For instance, in GNCAP crash test, Kia Seltos, a Rs 15 lakh+ car, received a mere three-star rating, lower than Tata Tiago, a Rs 5 lakh+ car.

The same Seltos sold in Australia had received a five-star rating.

Similarly, when Maruti Suzuki’s S-Presso received zero ratings in a crash test, Maruti Suzuki while comforting its South African potential customer online, clarified that the model sold in India was of lower quality than the one sold in South Africa.

This is how companies which enjoy maximum market share in India play fast and loose with the lives of Indian customers.

Then, it’s not surprising when Tata has sensed an opportunity and is branding itself as maker of safest cars in the country. Though, that’s not the only reason for its resurgence in the car market, it’s one of the most important factors.

Altroz, which featured majorly during IPL telecast, was positioned by Tata in its advertisements as ’India’s safest car’.

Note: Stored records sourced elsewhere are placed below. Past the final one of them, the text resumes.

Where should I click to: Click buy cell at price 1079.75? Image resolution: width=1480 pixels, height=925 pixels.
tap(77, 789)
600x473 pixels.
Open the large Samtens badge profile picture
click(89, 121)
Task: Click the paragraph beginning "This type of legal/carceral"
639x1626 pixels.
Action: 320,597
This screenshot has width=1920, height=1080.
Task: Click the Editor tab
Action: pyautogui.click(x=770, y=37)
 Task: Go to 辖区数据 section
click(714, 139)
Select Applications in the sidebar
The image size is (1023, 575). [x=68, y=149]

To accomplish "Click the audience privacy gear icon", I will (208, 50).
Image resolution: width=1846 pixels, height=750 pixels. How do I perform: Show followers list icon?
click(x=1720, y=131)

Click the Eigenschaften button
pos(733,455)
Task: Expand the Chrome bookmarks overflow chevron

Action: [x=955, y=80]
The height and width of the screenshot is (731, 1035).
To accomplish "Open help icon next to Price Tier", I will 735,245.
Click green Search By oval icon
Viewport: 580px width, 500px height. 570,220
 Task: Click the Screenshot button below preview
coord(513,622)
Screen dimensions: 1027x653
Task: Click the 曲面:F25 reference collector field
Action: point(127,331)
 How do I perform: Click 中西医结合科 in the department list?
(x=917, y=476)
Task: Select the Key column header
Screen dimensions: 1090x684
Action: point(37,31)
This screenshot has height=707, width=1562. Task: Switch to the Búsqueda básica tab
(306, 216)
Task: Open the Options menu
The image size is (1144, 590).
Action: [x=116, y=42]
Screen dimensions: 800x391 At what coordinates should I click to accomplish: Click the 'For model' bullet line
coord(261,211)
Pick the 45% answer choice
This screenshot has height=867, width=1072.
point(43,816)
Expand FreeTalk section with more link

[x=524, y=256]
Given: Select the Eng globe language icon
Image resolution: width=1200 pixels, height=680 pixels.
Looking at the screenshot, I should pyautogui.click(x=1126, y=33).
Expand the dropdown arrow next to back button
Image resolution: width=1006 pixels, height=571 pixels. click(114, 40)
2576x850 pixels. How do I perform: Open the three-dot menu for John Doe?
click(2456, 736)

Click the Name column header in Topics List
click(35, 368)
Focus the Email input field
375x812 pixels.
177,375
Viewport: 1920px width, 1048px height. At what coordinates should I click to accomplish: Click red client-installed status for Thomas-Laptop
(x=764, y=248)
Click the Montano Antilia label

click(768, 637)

So far, carmakers which have been compromising on safety to give higher mileage to consumers (making vehicles really light by using thin and cheap materials) had been serving a large constituency of Indians with ‘kitna deti hai’ mentality (How much mileage it gives?). But with the expansion of the upper middle class, this is changing.

The SUV market share as a percentage of overall sales is continuously growing. But if SUV makers also continue to make unsafe cars in India, the issue of safety remains unresolved. This is why the rise of Tata cars matter.

The central government needs to wake up and smell the coffee and not let Indian consumers be short-changed by automakers.

While manufactures have a lot to answer for, the Indian government is not completely blameless. It must revise its ridiculous policies that govern the passenger vehicles segment.

Rather than regulating and taxing cars based on the size of the vehicle (sub 4 metre, 4 metre +, etc), the criteria should be safety. Rather than taxing on the basis of engine size, taxation could be based on whether it’s a petrol engine or a diesel engine, especially if the idea is to discourage people from buying the diesel cars.

Taxes on cars in India are ridiculously high, ranging from 30 per cent on budget hatchbacks to more than 70 per cent on premium SUVs.

The GST rate structure should be tweaked to incentivise better quality cars with more safety features.

Cars which receive higher ratings in crash tests could be taxed lower.

This is the only way for companies like Maruti Suzuki with 50 per cent market share to behave. The consumer pressure will do the rest.

The recent success of Tata cars is a message to other manufacturers as well. But unless the government radically overhauls its policies, they may not course correct as they enjoy huge monopoly in the market with the top two carmakers alone having 70 per cent share in total sales. It’s time for lawmakers to remedy past follies.